Each year, 1.8 million people in the UK try to find a care home or care service, but only 600,000 people succeed, largely due to waiting lists and confusion around what type of care is necessary. But despite this high demand, 35% of all care workers in England – and 58% of home-care workers – are estimated to be on zero-hour contracts. Simply put, the care sector is fragmented, and with an ageing population, if something doesn’t change we’re soon going to run out of care services for those in need.
At Legal & General, we believe in building a better future – a future we can all look forward to. So in 2018 we invested in Care Sourcer, an online care marketplace, to re-build the sector so that it is fit for purpose for generations to come. The online platform compares care homes and services all over the UK, connecting the people looking for care with the people providing it, and closing the gap between the number of people who need care and those who receive it.
Knowing what to look for when it comes to care – let alone how to find it and pay for it – can be a complicated and emotional journey. “We want to help people understand what they need, how to find it and how to fund it,” explains Care Sourcer’s CEO and Co-Founder Andrew Parfery.
Through this partnership, we are supporting people on what Parfery calls “the drunken walk to care”, whereby people go from place to place, getting piecemeal information in a bid to understand what sort of support a loved one requires. “A lot of people might not actually need a care home – they might just need a home-care service.

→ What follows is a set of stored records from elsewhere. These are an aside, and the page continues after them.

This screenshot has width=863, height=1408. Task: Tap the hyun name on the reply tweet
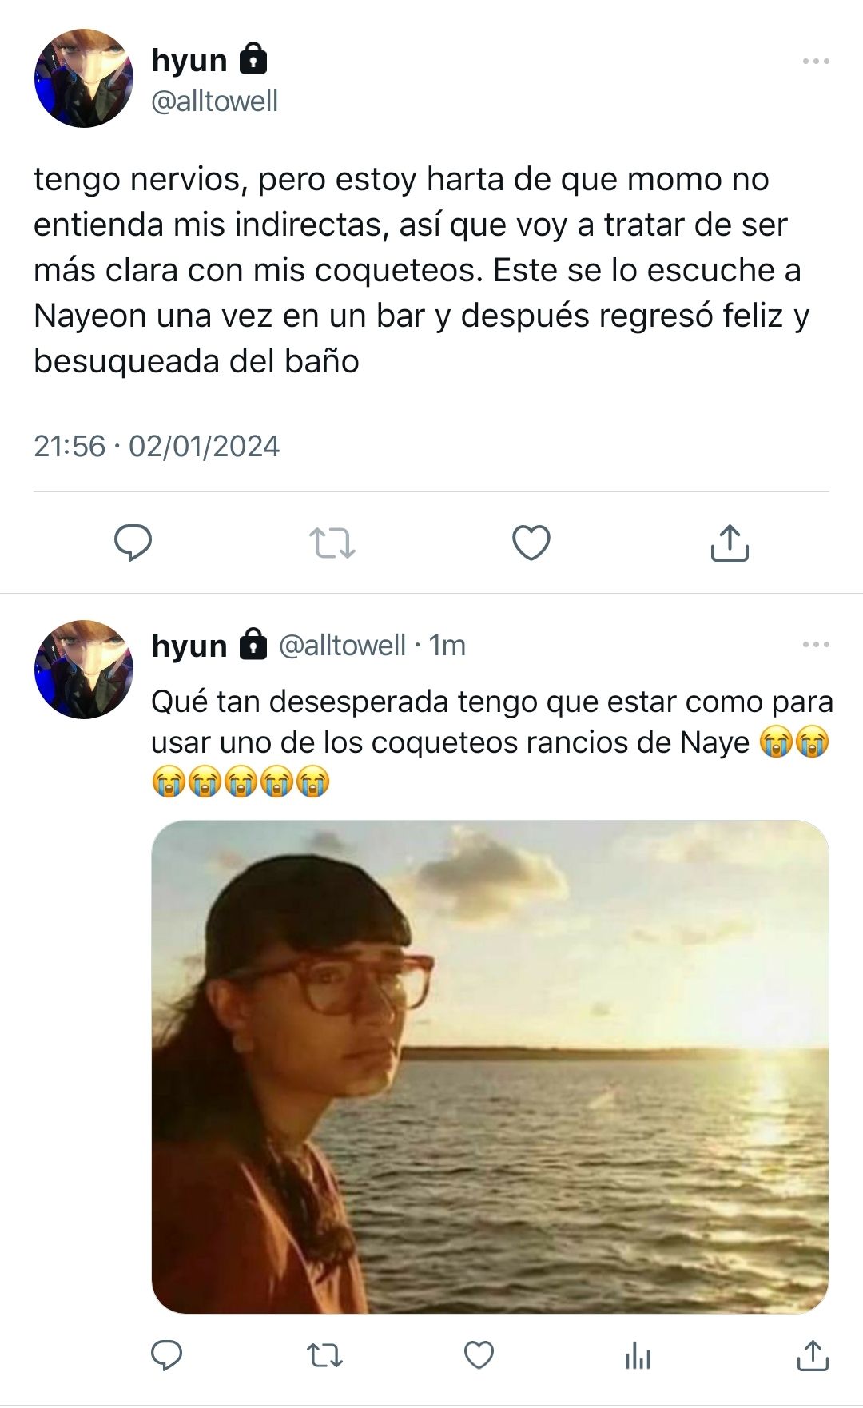(x=189, y=646)
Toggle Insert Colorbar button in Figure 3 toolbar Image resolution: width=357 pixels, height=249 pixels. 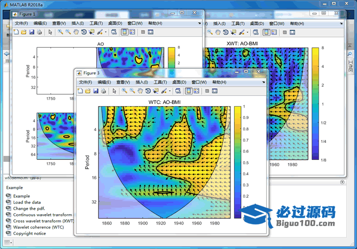pyautogui.click(x=188, y=91)
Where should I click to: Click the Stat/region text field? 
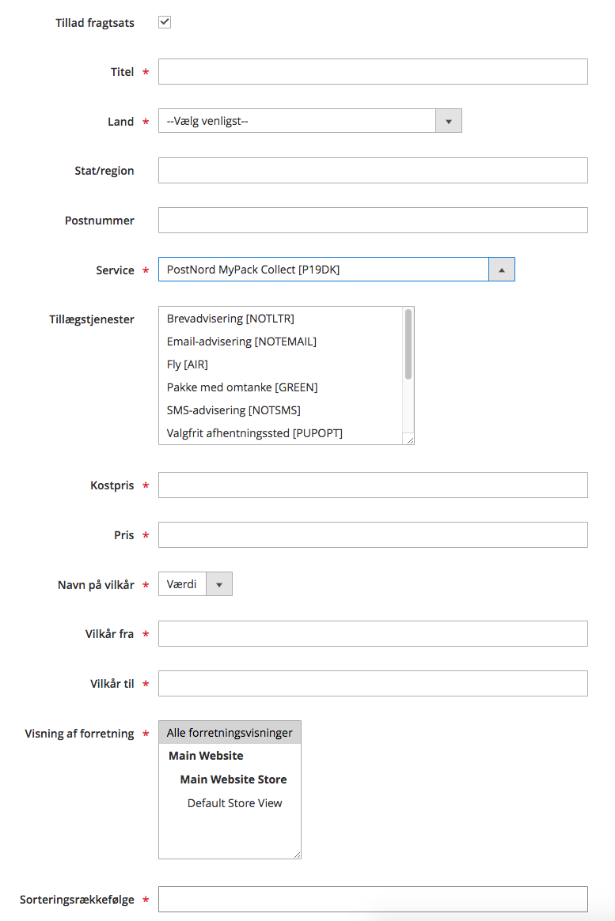click(373, 170)
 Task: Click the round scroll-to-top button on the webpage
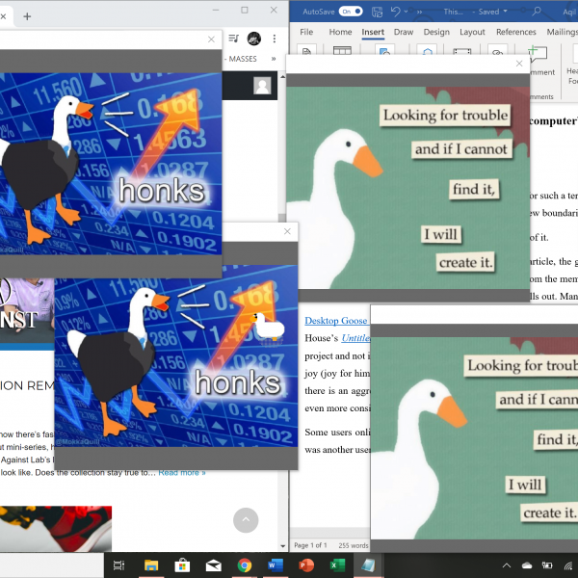click(246, 520)
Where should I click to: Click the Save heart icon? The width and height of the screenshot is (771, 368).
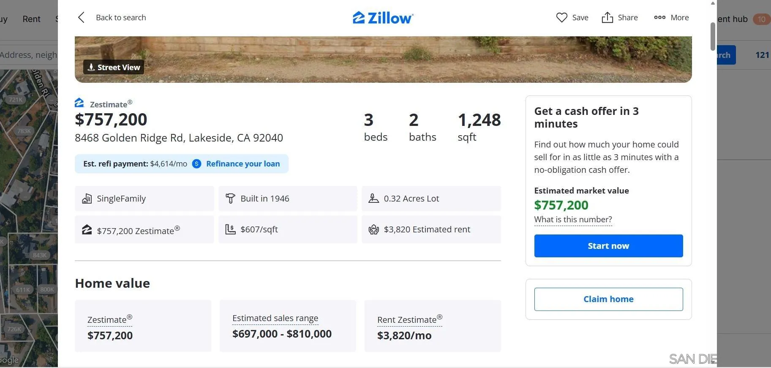click(562, 17)
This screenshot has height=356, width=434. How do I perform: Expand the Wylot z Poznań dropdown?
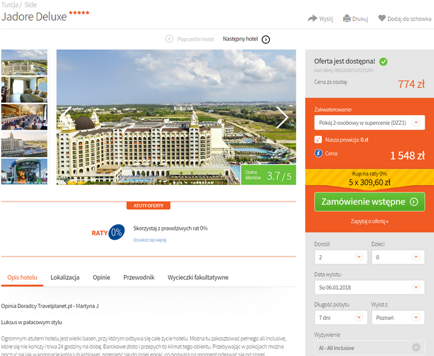(x=398, y=317)
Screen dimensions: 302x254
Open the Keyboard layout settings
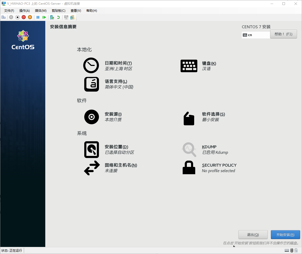pos(189,66)
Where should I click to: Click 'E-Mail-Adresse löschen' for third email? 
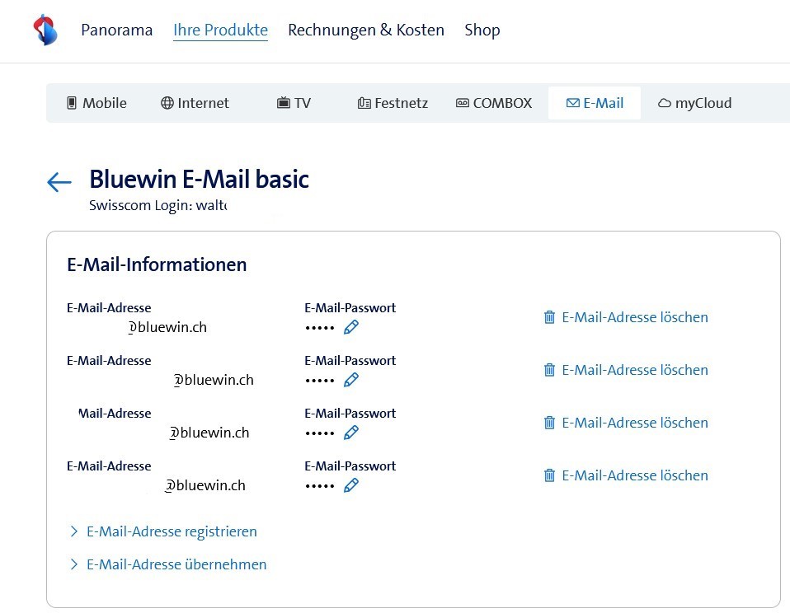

Others might not need a home-care service – they might just need some assistive technology. And others might be better served by moving into a retirement village,” Parfery explains. This is one of the reasons Care Sourcer offers a telephone advice service, whereby experts can guide individuals through the process of understanding what they truly need. “Everyone has a different journey, so we’re trying to make people aware of their options – like a Rightmove for care – and give them some guidance around what they might want to consider based on Mum or Dad’s situation,” says Parfery.
Everyone has a different journey, so we’re trying to make people aware of their options and give them some guidance around what they might want to consider based on Mum or Dad’s situation.
Building a better future requires a holistic approach, and in the context of care this means not only supporting the people looking for and going into care, but the people who are providing it too. Care workers are some of the most passionate workers, and this has become even more evident during the Covid-19 pandemic. Society must support these individuals who support society every single day. Through our partnership with Care Sourcer we have launched a free Employee Assistance Programme for all 1.3 million care workers in the UK, where carers can speak to a councillor or an expert to support them in a variety of situations, from dealing with money worries and mental health issues, to dealing with a long-term client passing away. “We need to support the providers of these care services, which rely so clearly on their staff to be able to support the people who need care,” explains Parfery. “To fix this market, we need to look at both sides of it.”
As a result of Covid-19 there is, arguably, an even more pressing problem facing the care sector today. The large number of deaths in care homes means occupancy rates have dropped by 10%, which could have devastating effects. “We are concerned that up to 25% of care homes could go out of business by the end of this year, because financially they will no longer be sustainable unless their occupancy increases,” explains Parfery. So, with 1.2 million people missing out on the care they need each year, and 25% of care homes on the brink of collapse, we need to connect these people and care homes. “Providers will then be able to offer a fair price for their services, and they’ll be able to offer terms and conditions that retain their staff. Ultimately, when supply and demand meet each other, the quality of these services will improve.”
What’s more, the pandemic has seen the number of informal carers – such as family members or friends – increase from 8 million to 12.5 million. In other words, there are now 4.5 million extra informal carers who, in the coming months, will be expected to return to work and need to source care for their loved ones.
So the supply is there, as is the demand, and this is a good place to be. We’re working to connect the two, to ensure people requiring care get the type and quality they deserve, and to support their loved ones to ensure that the process of sourcing that care is as stress-free as possible. “My hope is that the care finding experience today is completely alien to what it will be tomorrow,” says Parfery.